Me esforço em tirar a última peça dessa roupa que me prende.
A gente seguindo deve ser algo quase cômico
Tanto tropeço!
Um mais denso que o outro.
Até a mais completa e nua
queda.

O arrependimento rasgou a última peça.
Mas mãos se estendem pra te mostrar que não está só.
Um dos grandes benefícios de cair
é que a vista do chão é uma vista
completamente
nua.

terça-feira, 10 de novembro de 2015

O Tatu Falante (alguns passos pro fim)


   Este querido blog se aproxima do fim.
   Ser influenciado é absolutamente normal. Somos influenciados a todo o momento na vida: por uma imagem, por um cheiro, por um roçar do gato, por um sorriso, por uma conversa, por um olhar inserido ali naquela conversa.
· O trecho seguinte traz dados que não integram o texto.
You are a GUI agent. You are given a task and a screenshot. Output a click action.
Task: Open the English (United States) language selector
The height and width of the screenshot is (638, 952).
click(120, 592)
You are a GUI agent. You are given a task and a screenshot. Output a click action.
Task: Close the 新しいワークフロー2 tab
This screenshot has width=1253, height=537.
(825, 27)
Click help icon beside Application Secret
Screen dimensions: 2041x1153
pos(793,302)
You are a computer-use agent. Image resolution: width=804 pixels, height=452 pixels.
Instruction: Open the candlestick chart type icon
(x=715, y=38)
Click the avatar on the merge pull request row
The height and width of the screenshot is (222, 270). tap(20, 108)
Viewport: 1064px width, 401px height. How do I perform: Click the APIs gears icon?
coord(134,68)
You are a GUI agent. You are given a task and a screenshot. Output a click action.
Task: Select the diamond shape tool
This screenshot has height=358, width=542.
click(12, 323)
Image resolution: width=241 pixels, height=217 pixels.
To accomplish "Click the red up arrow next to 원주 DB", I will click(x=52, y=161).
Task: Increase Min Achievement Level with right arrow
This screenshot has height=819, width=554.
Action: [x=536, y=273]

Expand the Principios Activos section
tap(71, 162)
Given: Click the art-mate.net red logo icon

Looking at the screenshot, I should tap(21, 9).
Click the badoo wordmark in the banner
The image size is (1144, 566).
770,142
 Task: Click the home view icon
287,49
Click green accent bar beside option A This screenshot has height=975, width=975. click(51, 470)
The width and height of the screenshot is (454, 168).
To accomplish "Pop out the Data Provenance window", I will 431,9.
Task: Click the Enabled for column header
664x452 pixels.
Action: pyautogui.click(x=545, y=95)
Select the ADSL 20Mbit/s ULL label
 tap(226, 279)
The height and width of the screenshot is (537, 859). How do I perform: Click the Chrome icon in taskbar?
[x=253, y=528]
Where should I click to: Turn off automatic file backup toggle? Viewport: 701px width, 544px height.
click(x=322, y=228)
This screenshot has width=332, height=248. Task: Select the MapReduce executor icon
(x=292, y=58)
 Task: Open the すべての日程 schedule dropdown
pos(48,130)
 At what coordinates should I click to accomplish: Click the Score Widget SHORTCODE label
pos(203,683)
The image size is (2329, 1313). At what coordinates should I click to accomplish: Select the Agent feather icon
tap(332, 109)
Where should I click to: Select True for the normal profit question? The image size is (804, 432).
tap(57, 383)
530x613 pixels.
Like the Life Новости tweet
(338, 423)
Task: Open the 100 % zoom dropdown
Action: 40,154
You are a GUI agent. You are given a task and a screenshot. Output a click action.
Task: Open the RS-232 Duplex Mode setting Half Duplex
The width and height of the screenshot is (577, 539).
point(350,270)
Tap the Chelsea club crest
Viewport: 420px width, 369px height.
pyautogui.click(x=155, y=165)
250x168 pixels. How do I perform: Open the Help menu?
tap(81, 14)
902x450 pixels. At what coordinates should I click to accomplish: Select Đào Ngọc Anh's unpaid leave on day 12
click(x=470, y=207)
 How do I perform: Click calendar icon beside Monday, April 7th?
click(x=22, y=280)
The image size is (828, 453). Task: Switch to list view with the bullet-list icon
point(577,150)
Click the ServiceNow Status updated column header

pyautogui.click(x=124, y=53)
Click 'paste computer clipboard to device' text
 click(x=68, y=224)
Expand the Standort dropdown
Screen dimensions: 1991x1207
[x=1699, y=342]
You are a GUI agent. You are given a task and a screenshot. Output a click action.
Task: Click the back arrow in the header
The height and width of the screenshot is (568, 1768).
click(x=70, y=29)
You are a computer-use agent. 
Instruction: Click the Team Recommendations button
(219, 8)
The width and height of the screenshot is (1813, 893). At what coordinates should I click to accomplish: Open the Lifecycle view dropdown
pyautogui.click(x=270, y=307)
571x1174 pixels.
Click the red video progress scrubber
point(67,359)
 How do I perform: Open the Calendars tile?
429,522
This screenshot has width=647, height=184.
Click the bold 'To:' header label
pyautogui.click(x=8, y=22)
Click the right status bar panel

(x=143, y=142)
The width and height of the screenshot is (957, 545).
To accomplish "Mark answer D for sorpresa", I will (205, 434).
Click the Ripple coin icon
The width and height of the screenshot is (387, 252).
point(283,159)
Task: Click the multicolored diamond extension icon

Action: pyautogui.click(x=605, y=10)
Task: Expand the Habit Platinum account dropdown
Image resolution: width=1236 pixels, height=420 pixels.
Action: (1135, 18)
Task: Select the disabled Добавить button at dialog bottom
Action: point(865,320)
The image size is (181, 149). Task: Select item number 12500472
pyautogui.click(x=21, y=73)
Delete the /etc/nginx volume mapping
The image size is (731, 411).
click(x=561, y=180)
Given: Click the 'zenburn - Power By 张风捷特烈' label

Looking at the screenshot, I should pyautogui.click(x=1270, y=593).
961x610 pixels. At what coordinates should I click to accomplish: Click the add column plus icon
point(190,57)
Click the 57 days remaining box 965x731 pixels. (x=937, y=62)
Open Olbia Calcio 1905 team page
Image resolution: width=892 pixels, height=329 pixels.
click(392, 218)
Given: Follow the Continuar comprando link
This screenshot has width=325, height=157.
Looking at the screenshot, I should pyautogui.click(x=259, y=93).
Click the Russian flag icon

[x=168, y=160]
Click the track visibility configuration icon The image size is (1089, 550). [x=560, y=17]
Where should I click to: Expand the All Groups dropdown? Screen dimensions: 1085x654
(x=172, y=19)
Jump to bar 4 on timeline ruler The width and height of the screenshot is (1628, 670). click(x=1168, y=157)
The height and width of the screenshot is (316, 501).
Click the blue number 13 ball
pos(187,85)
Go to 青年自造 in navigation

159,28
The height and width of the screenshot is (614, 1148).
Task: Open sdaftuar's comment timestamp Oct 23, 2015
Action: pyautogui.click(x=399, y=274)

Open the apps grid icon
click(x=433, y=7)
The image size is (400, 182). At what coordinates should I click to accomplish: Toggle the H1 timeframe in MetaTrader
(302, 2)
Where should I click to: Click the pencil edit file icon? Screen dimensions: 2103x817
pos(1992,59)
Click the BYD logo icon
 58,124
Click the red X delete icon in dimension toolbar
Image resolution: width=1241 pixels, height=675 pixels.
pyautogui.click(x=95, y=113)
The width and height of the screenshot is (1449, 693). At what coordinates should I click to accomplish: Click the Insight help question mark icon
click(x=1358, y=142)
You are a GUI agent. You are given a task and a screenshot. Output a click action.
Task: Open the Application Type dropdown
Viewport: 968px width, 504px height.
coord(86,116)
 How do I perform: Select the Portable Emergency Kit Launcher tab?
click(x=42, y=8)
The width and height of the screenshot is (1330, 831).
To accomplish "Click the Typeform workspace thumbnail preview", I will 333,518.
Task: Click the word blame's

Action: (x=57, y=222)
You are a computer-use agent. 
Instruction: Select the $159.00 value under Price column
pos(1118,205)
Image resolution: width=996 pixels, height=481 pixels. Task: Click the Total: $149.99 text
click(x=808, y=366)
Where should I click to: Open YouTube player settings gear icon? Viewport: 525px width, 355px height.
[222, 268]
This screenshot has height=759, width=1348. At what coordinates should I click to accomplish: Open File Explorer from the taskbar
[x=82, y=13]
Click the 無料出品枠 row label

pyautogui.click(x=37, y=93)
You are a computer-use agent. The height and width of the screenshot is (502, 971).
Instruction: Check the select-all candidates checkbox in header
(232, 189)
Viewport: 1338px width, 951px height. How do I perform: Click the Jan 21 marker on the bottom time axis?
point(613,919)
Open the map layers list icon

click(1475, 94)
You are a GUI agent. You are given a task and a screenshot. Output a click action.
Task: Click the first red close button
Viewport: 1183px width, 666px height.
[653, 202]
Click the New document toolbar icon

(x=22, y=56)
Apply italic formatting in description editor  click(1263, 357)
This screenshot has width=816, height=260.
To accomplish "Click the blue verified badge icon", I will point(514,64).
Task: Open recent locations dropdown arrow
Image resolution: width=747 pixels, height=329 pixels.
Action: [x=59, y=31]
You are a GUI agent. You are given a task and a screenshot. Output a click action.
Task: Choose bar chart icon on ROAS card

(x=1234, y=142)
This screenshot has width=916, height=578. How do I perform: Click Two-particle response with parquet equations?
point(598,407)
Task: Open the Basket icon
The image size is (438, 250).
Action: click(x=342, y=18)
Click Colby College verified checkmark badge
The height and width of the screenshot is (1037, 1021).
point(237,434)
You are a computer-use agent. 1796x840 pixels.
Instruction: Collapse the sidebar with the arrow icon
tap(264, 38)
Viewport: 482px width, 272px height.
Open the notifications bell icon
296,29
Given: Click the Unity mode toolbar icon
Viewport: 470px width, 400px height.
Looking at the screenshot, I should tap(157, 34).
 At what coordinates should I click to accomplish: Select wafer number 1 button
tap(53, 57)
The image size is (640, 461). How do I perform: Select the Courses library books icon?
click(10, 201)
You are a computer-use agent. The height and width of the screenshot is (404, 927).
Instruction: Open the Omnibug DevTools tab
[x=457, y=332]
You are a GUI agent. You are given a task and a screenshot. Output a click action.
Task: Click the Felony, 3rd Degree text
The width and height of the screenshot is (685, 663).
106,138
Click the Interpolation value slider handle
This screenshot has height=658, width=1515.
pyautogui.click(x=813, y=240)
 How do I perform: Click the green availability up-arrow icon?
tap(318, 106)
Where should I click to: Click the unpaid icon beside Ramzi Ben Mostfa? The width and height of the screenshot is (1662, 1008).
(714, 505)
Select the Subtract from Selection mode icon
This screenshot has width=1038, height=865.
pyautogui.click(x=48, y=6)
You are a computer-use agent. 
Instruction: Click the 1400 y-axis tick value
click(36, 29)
Dissertar sobre as vantagens e desvantagens destas influências, visto como são várias e diferentes, nem acho ser necessário. Se ainda não refletiu sobre isso, está aí uma influência deste texto na sua vida.
   Há então a necessidade de se blindar? Como ser influenciado de tantas formas e em tal frequência e permanecer o mesmo?
   E, rápida e objetivamente, chego a meu ponto: NÃO se permanece o mesmo. Mesmo que você se esforce, tudo muda, e com toda razão! Ainda que seja angustiante mudar, ainda que doa um pouco o vazio de um velho hábito descartado, as coisas são volúveis. Elas podem, devem ser remexidas. Se seu dente não doesse às vezes, talvez você não se lembrasse de agradecer seus dentes sãos.
  O problema das pessoas é não enxergar que tudo que existe, existe em várias escalas: da pessoal à cósmica. Um sotaque que influencia no seu, um livro que influencia em como você age, um modo de encarar a vida que influencia em como você encara a sua. E olhar para trás e ver o quanto você evoluiu daquele instante em diante até o atual da sua vida.
  Na minha confusa escala pessoal, ler os primeiros textos deste blog é uma experiência curiosa... Ver o quanto minha escrita progrediu, ver o quanto eu mudei. E é incrível observar isso. Neste blog fui todo tipo de gente: do escritor transparente, postando textos de opinião, ao escritor distante e oculto, reduzindo suas postagens apenas a suas produções. Fui narrador personagem, fui narrador observador, fui poeta, fui confuso, fui objetivo. Fui homem, fui mulher. Falei sozinho, falei pra alguém específico, falei pra alguém invisível. E te digo uma coisa: de todas essas situações tirei proveito. A vantagem de experimentar é conhecer os lados positivos e negativos de cada um, o que torna muito mais simples optar por seguir um deles ou, se preferir, por todos. É confiar nas suas vivências ao invés de confiar nas impressões alheias da vida. Este sou eu, Gabriel Filpi, Tatu Falante, buscando viver e compreender todos os lados. E se aventurando Desenhista, Arquiteto, Fotógrafo, Musicista e, claro Escritor.
  Portanto, analisando o caminho até aqui, não cabe em mim a felicidade de ver que esse blog cumpriu com seu objetivo: Tatufalou em todos os níveis: Foi chulo, foi técnico. Ajudou-me a chegar numa sala com várias portas como a da Alice, sabendo que uma de suas escolhas pode levar-me ao País das Maravilhas ou a outro qualquer. E que magnífico saber que ajudou alguns leitores também, no meio desse processo. Que mais poderia querer?
   E não é com pesar, mas com um pouco daquela dor e angústia da mudança, que decidi, para todos efeitos dar adeus, (quem sabe um até logo) ao Tatu Falante no mês de dezembro de 2015, ainda que haja um carinho imenso da minha parte para este blog. Coisas precisam sair para coisas novas poderem entrar. E não há nisso drama. Há nisso vida.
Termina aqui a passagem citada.